D’après ma lecture de la relation entre ceux au pouvoir et les richesses minérales du pays, il semblerait que la nouvelle direction soit déterminée à maintenir la sécurité des activités minières de bauxite pour maintenir les revenus entrants. Cela est compréhensible étant donné qu’il a besoin de fonds pour gérer l’État ainsi que pour acquérir une légitimité internationale.

Mais apportera-t-il les changements nécessaires pour améliorer la vie des Guinéens ordinaires ?

À première vue, ces putschistes ne semblent pas différents dans la manière dont ils s’appuieront sur l’industrie minière pour soutenir le nouveau régime. Pour montrer qu’ils entraînent l’économie sur une voie différente, il y a un certain nombre de mesures qu’ils devraient prendre.

Changement systémique

Pour répercuter les avantages de l’exploitation minière sur l’ensemble de la population, il faut une approche à long terme du développement. En particulier, les revenus de l’exploitation minière doivent être utilisés pour apporter des changements en profondeur.

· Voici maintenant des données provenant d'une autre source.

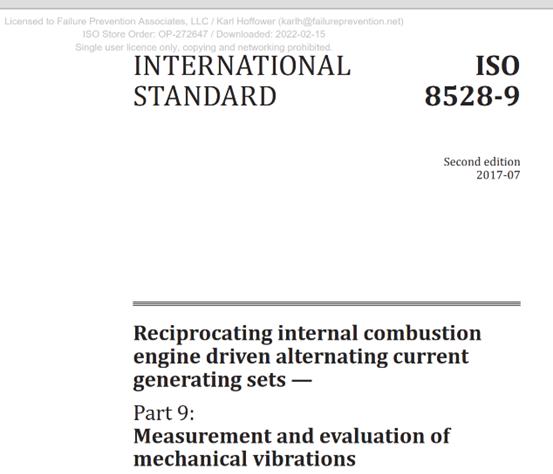Click the gray bar at page top

276,4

Tout d’abord, le gouvernement doit améliorer les pratiques de bonne gouvernance et de lutte contre la corruption, la transparence et la responsabilité dans toutes les institutions de l’État.

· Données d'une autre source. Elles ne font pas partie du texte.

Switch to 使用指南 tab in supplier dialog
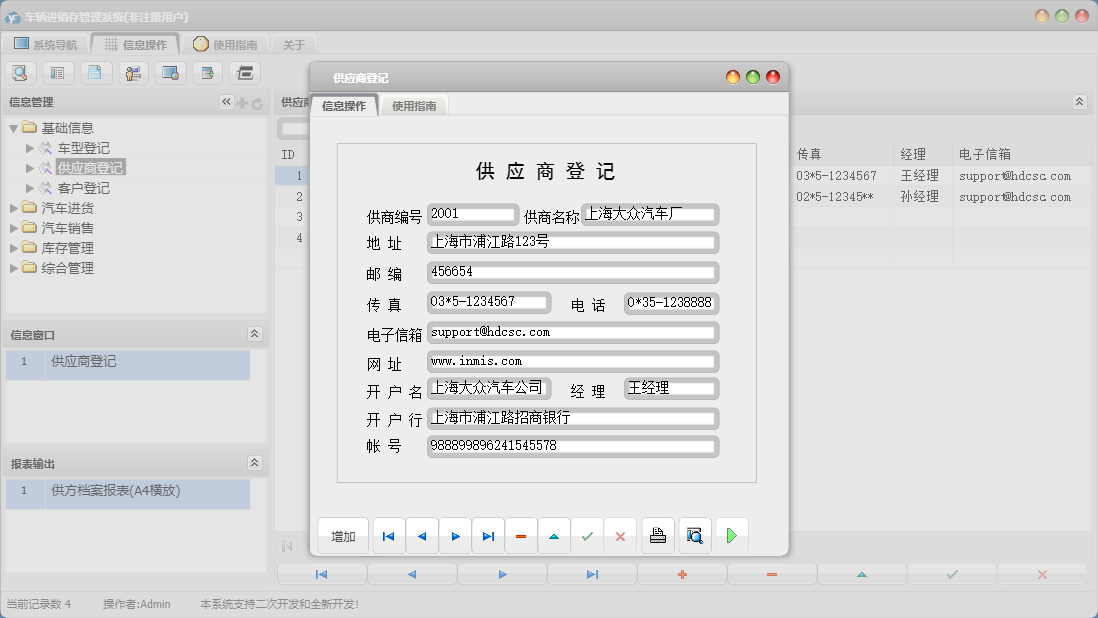 414,106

Deuxièmement, le gouvernement doit créer un environnement qui favorise le respect des droits de l’homme et une exploitation minière responsable. Sur le papier, la Guinée a une législation minière de bonne qualité. Le nouveau régime doit faire respecter la législation existante en matière de qualité et imposer des sanctions appropriées en cas de non-conformité.

Cela nécessitera une réglementation appropriée des sociétés minières de bauxite pour éliminer les pratiques de corruption. Tant que la corruption n’aura pas été maîtrisée, l’exploitation minière continuera de profiter uniquement à l’État, aux sociétés minières et à leurs actionnaires, ainsi qu’au gouvernement local et aux élites commerciales qui, au cours des dix dernières années, ont tous été liés au cercle de Condé.

Troisièmement, l’environnement de travail des fonctionnaires doit être évalué pour identifier les faiblesses, les forces et les opportunités d’amélioration et de développement. Mais lorsque des lacunes sont identifiées, les conseils doivent provenir d’experts ayant une expérience et une expertise réelles liées à la Guinée et à ses régions minières de bauxite.

Quatrièmement, il est nécessaire de s’assurer que le personnel est bien formé et équipé de manière adéquate pour contrôler et gérer les activités minières et faciliter le développement des régions minières. Le renforcement des capacités, en particulier parmi les fonctionnaires des ministères concernés, est essentiel.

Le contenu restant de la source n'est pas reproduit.